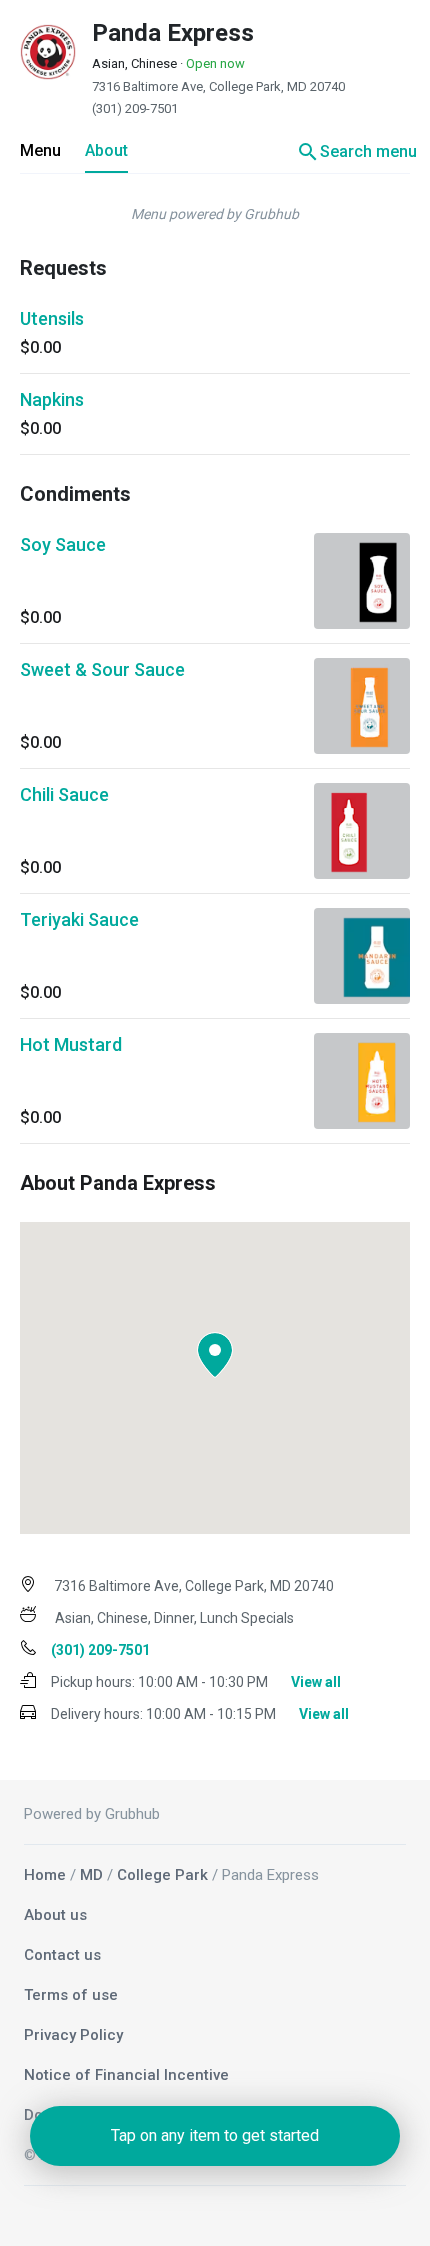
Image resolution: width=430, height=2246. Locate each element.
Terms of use (71, 1995)
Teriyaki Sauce (79, 919)
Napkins (52, 399)
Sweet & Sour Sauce (102, 669)
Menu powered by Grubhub (215, 214)
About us (55, 1915)
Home (45, 1875)
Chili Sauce (64, 794)
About (106, 150)
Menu (40, 150)
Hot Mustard (71, 1044)
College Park (162, 1875)
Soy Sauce (63, 544)
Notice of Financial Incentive (126, 2075)
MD (91, 1875)
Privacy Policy (73, 2035)
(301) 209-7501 (135, 108)
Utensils (52, 318)
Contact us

+++++

■ **TASK ITEM**
Quote all the lines above exactly as given. Do not include the pictures.

■ **EXPECTED ANSWER**
Image resolution: width=430, height=2246. Locate each element.
Terms of use (71, 1995)
Teriyaki Sauce (79, 919)
Napkins (52, 399)
Sweet & Sour Sauce (102, 669)
Menu powered by Grubhub (215, 214)
About us (55, 1915)
Home (45, 1875)
Chili Sauce (64, 794)
About (106, 150)
Menu (40, 150)
Hot Mustard (71, 1044)
College Park (162, 1875)
Soy Sauce (63, 544)
Notice of Financial Incentive (126, 2075)
MD (91, 1875)
Privacy Policy (73, 2035)
(301) 209-7501 (135, 108)
Utensils (52, 318)
Contact us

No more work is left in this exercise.